I/O Workload Zone Requirements
The final step in this process is to look at the generic requirements of each of our three workload zones.
The data warehouse zone is relatively straightforward, because what these systems need more than anything is bandwidth. Also known as throughput, this is the ability of the storage to pump large volumes of data in and out. There is competition here, because whilst flash memory systems can offer excellent throughput, so can disk systems. So can Exadata of course, it’s what it was designed for. Mind you, flash should enable a lower operational cost, but this isn’t a sales pitch so let’s move on to the next zone.
The OLTP zone is all about latency. To run a highly-transactional system and get good performance and end-user experience, you need consistently low latency. This is where flash memory excels – and disk sucks. We all (hopefully) know why – disk simply cannot overcome the seek time and rotational latency inherent in its design.
The consolidation zone however is particularly interesting, because it has a subtly different set of requirements. For consolidation you need two things: the ability to offer sustained high levels of IOPS, plus predictable latency. Obviously when I say that I mean predictably low, because predictably high latency isn’t going to cut it (after all, that’s what disk systems deliver). If you are running multiple, disparate applications and databases on the same infrastructure (as is the case with consolidation) it is crucial that each does not affect the performance of the other. One system cannot be allowed to impact the others if it misbehaves.

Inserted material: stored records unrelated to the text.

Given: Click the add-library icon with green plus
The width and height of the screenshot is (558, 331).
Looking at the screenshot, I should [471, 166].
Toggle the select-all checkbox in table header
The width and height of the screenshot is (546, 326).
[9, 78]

Now obviously disk isn’t in with a hope here – highly random I/O driving massive and sustained levels of IOPS is the worst nightmare for a disk system. For flash it’s a different story – but it’s not plain sailing. Not every flash vendor can truly sustain their performance levels or keep their latency spike-free. Additionally, not every flash vendor has the full set of enterprise features which allow their products to become a complete tier of storage in a consolidation environment.
As database consolidation increases – and in fact accelerates with the continued onset of virtualisation – these are going to be the requirements which truly differentiate the winners from the contenders in the flash market.
It’s going to be fun…
These are my thoughts and ideas – I’m not claiming them as facts. The data here is not real – it is my attempt at visualising my opinions based on experience and interaction with customers. I’m quite happy to argue my points and concede them in the face of contrary evidence. Of course I’d prefer to substantiate them with proof, but until I (or someone else) can devise a way of doing that, this is all I have. Feel free to add your voice one way or the other… and yes, I am aware that I suck at graphics.